# Cube Solver (need advice on the last layer)



## deepSubDiver (May 29, 2010)

I am currently working on a 3x3x3 cube solver (Java).
It works pretty fine for the first two layers and averages 400ms for it.

Since it is pretty trivial brute force, a problem comes up with the last layer. Theoretically, I need a search width of 18 (3 moves for each of the 6 sides), which blows up the brute force queue abnormally.

All edges are oriented, which makes the LL a little easier.

Can anyone come up with an idea which helps dividing the last layer into a few smaller problems? FYI, I don't want to use predefined alg tables for the solver.

For example, an idea I had:
# permute the corners
# solve a 2x2x1 block on U with R and U only, preserving the CP
# cause cp is solved, while solving the block on U the remaining 2 edges will be solved as well, which leaves me with a
# 3-corner cycle, which in the worst case can have a length of 12 moves
\Edit: Wait, no.

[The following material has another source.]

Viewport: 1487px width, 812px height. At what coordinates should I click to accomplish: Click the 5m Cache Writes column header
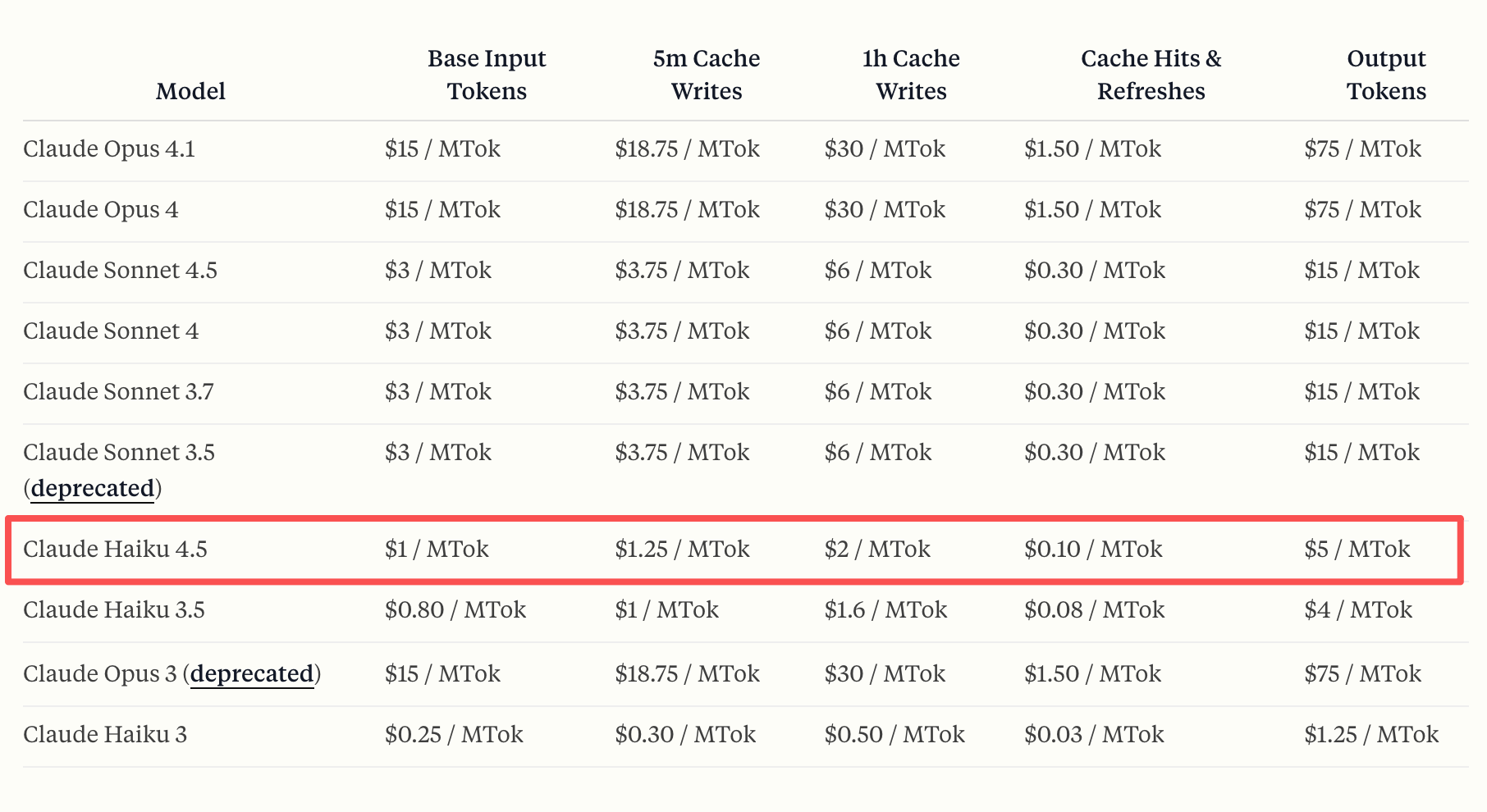tap(707, 75)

It leaves me with three unoriented but placed corners, which makes it quite awkward to solve.

More ideas, please


----------



## miniGOINGS (May 29, 2010)

deepSubDiver said:


> Theoretically, I need a search width of 18 (3 moves for each of the 6 sides), which blows up the brute force queue abnormally.
> 
> All edges are oriented, which makes the LL a little easier.



Why use all 6 sides for the LL? If the edges are already oriented, you could use <R, U, L> (or <R, U, D>), which require a search width of only 9.

Unless I'm completely not getting it...


----------



## Johannes91 (May 29, 2010)

Replace "pretty trivial brute force" with a good search (pruning tables and transition tables). Also mini's suggestion makes a lot of sense. Then if it's not fast enough for 1-look LL, use some kind of 2-look. Code it so that trying different ones (OLL-PLL, COLL-EPLL, etc.) is easy and choose the one that works best.


----------



## deepSubDiver (Jun 1, 2010)

Johannes, your suggestion with the pruning tables helped a lot - I currently average 750ms for a complete solution. Would you mind enlightening me concerning transition tables? I just don't get the idea and how it could speed anything up.. :s


----------



## Johannes91 (Jun 1, 2010)

I'm guessing you store the cube state in several arrays (EP, CP, EO, CO) and manipulate those when making moves. This is also likely where >90% of time is spent (at least that has always been the case for me). Transition tables speed that up so that instead of arrays the state is represented as several integers, and going to the next state takes just one lookup per integer -- something like ep = tt[ep][move].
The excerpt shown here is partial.